賠償金を幕府に借りて払うことに、犯人は逃亡して見つからなかった。(ということでやり過ごしたらしい)
この事件で、薩摩藩は朝廷と新たな法律が必要だと悟り、敵対していた長州藩と向かう方向は同じだと気づいた事件なのです。
武力には武力を、諸外国のマネをした明治政府が中国・アジアに進出し武力制圧、日本は第二次世界大戦でアメリカの武力に惨敗したわけですから、どっちが正しいとは言えない。
鎖国が無ければ今の日本は無いし、開国しなければ今の民主主義、日本のアメリカ的な文化は無かったのですからね。

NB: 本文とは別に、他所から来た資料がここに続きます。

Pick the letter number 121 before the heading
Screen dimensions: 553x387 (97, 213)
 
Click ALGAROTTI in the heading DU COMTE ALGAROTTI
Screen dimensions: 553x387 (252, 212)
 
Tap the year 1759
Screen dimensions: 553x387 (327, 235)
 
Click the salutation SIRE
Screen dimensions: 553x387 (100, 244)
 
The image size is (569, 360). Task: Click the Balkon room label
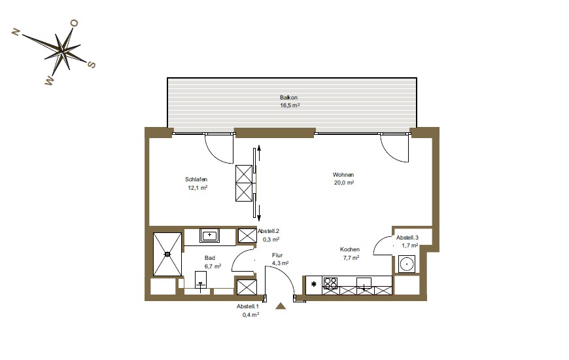click(x=288, y=98)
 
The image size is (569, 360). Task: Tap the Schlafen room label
click(x=196, y=179)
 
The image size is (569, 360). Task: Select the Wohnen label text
click(x=343, y=175)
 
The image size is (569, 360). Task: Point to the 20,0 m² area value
click(x=343, y=183)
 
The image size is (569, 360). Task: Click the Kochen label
click(x=350, y=249)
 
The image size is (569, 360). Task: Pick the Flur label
click(x=277, y=255)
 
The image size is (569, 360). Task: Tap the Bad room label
click(x=210, y=258)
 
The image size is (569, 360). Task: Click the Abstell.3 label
click(x=407, y=238)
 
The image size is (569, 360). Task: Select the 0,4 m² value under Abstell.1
click(x=250, y=315)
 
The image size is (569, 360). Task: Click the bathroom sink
click(x=209, y=236)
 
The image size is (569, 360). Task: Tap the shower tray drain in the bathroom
click(x=167, y=254)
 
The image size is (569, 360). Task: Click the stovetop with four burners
click(x=330, y=283)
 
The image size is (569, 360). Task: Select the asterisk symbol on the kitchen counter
click(x=314, y=284)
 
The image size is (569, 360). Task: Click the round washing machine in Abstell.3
click(x=407, y=264)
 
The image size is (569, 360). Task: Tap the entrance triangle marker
click(x=281, y=306)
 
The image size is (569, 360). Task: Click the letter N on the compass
click(x=16, y=32)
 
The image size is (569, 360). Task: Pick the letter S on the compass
click(x=92, y=65)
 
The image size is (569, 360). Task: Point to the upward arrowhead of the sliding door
click(x=259, y=147)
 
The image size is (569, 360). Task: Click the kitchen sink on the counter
click(x=364, y=283)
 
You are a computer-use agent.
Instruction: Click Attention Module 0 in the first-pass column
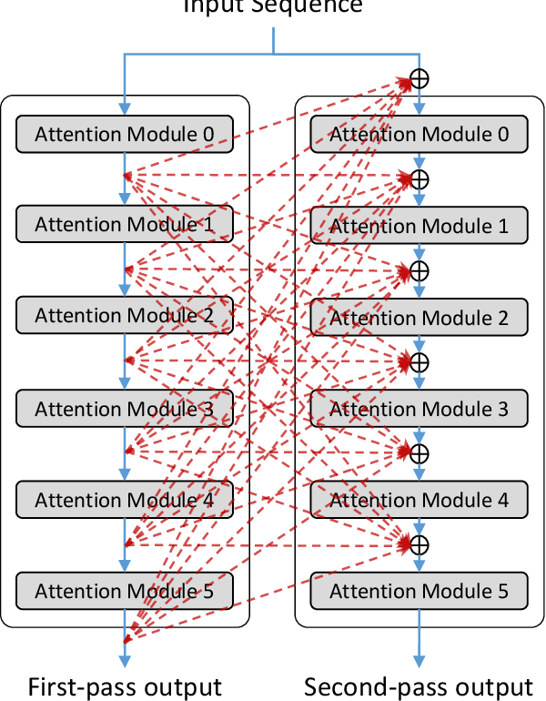pyautogui.click(x=125, y=135)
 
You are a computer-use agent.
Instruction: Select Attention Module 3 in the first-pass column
pyautogui.click(x=125, y=409)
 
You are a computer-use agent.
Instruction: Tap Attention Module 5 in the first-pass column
pyautogui.click(x=125, y=591)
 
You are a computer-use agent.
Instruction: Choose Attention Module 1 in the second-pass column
pyautogui.click(x=419, y=226)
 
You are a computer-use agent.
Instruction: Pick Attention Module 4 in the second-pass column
pyautogui.click(x=419, y=500)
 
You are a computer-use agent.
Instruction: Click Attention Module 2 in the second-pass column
pyautogui.click(x=419, y=318)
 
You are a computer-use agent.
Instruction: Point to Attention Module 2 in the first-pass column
pyautogui.click(x=125, y=316)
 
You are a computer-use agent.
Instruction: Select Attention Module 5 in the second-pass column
pyautogui.click(x=419, y=591)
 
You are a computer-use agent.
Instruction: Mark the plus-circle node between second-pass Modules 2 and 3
pyautogui.click(x=419, y=362)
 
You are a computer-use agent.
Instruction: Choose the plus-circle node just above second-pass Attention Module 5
pyautogui.click(x=419, y=544)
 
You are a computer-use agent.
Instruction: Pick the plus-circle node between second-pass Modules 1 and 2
pyautogui.click(x=419, y=270)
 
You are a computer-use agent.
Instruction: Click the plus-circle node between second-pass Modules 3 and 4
pyautogui.click(x=419, y=452)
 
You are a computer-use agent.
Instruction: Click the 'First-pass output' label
pyautogui.click(x=125, y=686)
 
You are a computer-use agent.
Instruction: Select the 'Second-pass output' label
pyautogui.click(x=419, y=686)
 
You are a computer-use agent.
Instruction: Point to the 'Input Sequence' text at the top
pyautogui.click(x=273, y=7)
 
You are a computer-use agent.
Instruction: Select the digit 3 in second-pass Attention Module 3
pyautogui.click(x=502, y=409)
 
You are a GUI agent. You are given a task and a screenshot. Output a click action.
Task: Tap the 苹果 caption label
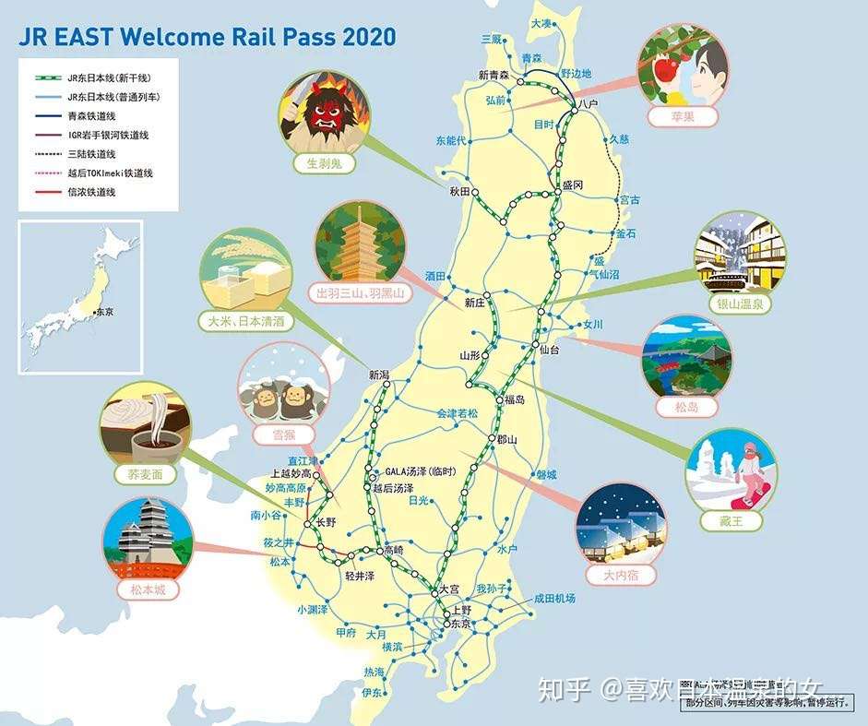[x=684, y=117]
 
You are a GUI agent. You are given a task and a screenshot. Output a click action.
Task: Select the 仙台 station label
[x=551, y=350]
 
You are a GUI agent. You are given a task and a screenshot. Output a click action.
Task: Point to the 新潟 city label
[x=380, y=375]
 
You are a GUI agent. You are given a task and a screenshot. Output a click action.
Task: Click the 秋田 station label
[x=459, y=192]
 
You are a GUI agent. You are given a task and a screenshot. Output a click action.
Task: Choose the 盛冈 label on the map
[x=573, y=184]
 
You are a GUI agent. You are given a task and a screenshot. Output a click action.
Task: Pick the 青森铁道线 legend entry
[x=91, y=115]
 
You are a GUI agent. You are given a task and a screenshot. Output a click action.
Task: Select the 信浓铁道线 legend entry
[x=91, y=192]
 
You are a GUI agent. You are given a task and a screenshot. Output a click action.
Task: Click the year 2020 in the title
[x=369, y=37]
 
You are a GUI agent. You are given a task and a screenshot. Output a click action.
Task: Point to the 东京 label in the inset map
[x=103, y=312]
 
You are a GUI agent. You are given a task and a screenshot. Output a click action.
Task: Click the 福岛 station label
[x=514, y=399]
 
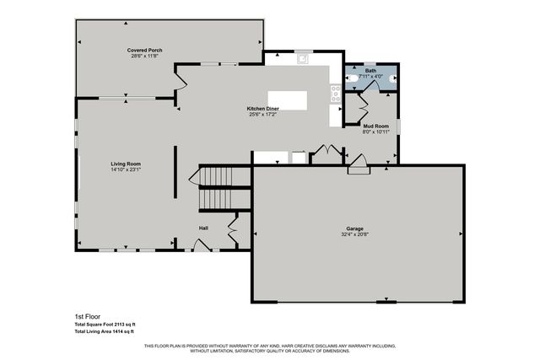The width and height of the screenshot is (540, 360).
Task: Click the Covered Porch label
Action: coord(145,51)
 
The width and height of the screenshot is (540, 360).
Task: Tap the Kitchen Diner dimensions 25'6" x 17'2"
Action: coord(263,116)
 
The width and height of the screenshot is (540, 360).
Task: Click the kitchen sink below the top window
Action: coord(302,59)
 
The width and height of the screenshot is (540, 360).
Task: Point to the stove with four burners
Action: coord(336,93)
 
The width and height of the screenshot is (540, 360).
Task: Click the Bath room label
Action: coord(370,70)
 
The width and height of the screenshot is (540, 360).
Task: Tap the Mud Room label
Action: coord(375,125)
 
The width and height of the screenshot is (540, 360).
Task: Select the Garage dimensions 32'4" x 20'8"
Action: coord(359,235)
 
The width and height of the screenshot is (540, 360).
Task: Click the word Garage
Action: coord(359,228)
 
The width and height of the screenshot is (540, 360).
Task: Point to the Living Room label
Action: coord(126,164)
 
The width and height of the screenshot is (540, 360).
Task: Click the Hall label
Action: coord(203,228)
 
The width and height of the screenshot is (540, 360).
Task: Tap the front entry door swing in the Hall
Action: coord(201,244)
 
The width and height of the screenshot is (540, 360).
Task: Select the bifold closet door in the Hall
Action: coord(233,228)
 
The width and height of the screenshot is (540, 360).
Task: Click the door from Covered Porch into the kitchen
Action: coord(180,82)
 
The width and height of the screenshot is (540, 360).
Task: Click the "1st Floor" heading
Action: coord(87,316)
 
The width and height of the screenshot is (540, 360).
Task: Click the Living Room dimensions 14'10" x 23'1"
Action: coord(126,170)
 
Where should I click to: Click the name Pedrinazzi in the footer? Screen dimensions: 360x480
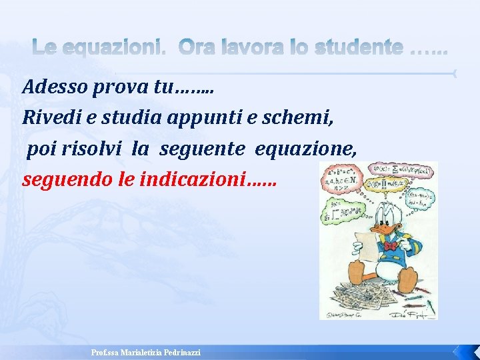coord(180,352)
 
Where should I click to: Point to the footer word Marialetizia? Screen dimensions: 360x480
coord(136,352)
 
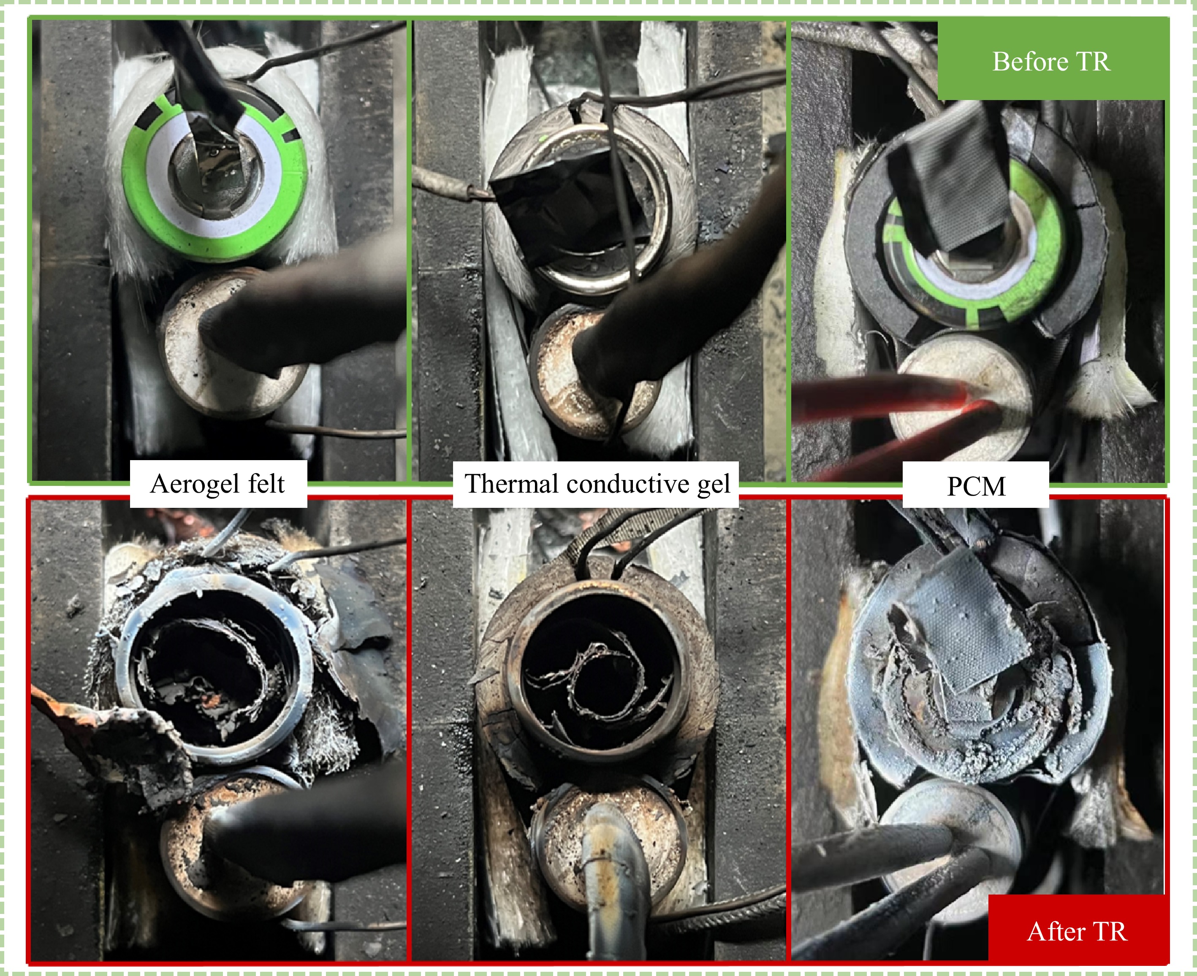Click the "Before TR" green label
pyautogui.click(x=1051, y=61)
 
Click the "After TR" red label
pyautogui.click(x=1077, y=931)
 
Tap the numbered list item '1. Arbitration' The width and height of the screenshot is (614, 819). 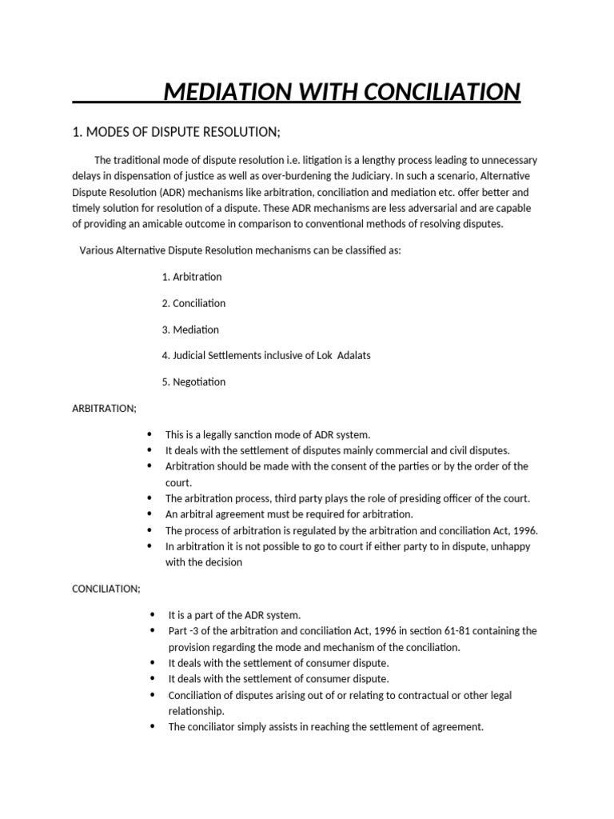(x=191, y=277)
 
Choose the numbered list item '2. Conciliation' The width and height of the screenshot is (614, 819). (x=193, y=303)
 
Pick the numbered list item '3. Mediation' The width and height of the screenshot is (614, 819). (x=189, y=330)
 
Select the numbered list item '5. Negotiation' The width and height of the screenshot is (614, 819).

坂本龍馬が出てきませんね。龍馬の研究が進んだのは戦後の小説やドラマや映画からで、歴史上の人物だけど地方の偉人に過ぎず、上野の西郷さんの方が波瀾万丈、映画や本でも私が子供の頃は人気だった。
大久保利通、木戸孝允(桂小五郎)、西郷隆盛は「維新の三傑」と呼ばれた。
目がギョロっとした巨漢。目の小さくてツリ目の吉川なんて、受け入れられない。写真は絶対に嫌がり、豊満な女性を好み、歌舞伎に「西郷と豚姫」という演目がある。面白いエピソードがたくさん残っていた。
「大政奉還」の前に暗殺された龍馬は裏方、メディアによってスター化されたのだ。
八重もそうなる可能性はある。ドラマが人気になって、会津が人気になって、観光客が増えればだけどね。